Since I make my living working with cooling systems for 105 and 125F ambient conditions, I can tell you one thing. a fan sitting in space like that does a really good job of making an air donut due to recirculation. you can check this out with cans of aerosol smoke (or a holloween fog machine) The air is brought through the fan, goes around the blades and comes back through the fan - not really making much of an effort to pull through the radiator. Therefor you will get almost the same cooling if you took the fan in the picture and nailed it to a wall. (I ran the Durango for 2 months without a fan - relying solely on highway air flow.) It provides marginal air flow at idle, however is not helping at all above 15-20 mph.

14 gauge is 0.078. that is extremely thick for a fan shroud. It is also the thickness of material that RangeRover uses on their frames. you need nothing thicker than 20 gauge in either aluminum or steel.

the reason why George has cooling when he is moving is because there is airflow when the truck is moving and not when its is idling.

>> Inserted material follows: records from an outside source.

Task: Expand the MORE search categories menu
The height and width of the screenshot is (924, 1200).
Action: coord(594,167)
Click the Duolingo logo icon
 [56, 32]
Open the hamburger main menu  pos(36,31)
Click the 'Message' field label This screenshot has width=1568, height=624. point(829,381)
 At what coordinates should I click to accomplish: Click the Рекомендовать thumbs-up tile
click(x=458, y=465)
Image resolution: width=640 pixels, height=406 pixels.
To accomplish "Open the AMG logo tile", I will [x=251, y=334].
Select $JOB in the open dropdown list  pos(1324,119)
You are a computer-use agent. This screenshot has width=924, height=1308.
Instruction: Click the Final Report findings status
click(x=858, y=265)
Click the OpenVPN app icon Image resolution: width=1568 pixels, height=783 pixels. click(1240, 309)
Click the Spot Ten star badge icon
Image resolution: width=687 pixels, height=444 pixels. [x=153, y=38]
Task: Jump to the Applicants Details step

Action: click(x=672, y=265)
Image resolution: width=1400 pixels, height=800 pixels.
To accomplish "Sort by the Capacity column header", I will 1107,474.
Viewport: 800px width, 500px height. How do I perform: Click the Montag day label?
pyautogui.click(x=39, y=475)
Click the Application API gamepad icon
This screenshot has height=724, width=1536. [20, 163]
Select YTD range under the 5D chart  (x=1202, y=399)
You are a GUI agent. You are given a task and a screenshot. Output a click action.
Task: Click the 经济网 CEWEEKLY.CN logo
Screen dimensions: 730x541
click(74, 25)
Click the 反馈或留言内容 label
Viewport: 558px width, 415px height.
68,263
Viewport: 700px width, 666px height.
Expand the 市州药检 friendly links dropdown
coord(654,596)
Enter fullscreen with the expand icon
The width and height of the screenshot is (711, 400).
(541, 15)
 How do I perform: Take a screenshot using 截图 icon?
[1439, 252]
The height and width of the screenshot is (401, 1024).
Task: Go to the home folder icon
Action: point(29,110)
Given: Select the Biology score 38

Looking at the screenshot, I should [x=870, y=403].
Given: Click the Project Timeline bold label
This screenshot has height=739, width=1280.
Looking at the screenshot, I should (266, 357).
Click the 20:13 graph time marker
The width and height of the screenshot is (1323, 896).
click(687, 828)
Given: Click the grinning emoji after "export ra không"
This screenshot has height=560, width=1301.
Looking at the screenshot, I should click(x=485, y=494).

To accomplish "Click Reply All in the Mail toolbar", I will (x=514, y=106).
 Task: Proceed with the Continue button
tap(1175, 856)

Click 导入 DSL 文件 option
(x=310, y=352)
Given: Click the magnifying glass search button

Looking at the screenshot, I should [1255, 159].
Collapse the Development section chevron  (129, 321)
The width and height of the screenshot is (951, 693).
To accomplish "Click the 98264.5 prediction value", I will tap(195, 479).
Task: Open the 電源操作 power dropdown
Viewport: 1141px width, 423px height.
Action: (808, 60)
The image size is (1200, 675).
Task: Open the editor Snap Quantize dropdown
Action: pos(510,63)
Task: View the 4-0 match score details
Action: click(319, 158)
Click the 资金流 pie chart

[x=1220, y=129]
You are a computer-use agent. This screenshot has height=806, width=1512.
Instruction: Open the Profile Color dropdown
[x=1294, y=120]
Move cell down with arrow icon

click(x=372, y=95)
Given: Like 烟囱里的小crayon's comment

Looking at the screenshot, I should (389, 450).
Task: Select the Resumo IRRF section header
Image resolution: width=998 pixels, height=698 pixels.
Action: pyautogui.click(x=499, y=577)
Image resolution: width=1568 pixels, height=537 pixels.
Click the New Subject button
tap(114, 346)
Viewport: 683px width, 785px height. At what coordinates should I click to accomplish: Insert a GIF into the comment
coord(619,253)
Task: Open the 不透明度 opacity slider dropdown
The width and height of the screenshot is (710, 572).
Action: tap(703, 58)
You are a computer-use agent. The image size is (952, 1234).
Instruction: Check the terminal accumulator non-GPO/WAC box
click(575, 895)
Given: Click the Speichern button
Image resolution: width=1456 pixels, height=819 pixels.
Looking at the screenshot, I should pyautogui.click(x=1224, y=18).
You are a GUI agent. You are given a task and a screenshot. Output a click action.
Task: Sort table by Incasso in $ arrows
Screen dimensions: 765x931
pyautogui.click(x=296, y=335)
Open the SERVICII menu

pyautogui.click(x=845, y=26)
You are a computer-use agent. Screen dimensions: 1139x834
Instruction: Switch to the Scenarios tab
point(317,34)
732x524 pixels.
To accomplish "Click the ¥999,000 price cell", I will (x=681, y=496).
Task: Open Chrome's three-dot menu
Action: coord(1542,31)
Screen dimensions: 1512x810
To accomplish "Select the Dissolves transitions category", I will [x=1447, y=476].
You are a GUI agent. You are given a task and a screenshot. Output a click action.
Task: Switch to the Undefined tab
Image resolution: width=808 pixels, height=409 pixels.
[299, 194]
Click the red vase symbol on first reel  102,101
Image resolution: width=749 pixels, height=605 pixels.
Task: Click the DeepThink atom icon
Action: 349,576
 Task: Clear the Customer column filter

There are many rules of thumb when it comes to radiator cooling systems:
Rule #1 - Fan diameter to radiator face diameter ratio. The Fan diameter should be no less than 85% of the width of the radiator. The bigger the better without overhanging more than 5%
Rule #2 - Fan spacing from radiator should be no less than 1/2 the diameter of the fan hub away.
Rule #3 - Use a box shroud as a minimum, Lip or venturi shroud preferred.
Rule #4 - Fan tip clearance at absolute minimum to prevent recirculation
Rule #5 - Airspeed through the radiator should be between 8 and 15 ft/sec. (it should be able to hold a half empty cereal box on the radiator face just due to air flow)
Rule #6 - Fan speed is dependent on fan profile, number of blades and diameter to get the desired air flow.
Rule #7 - Recirculation is bad.
Rule #8 - The fan is no longer helping above 25mph.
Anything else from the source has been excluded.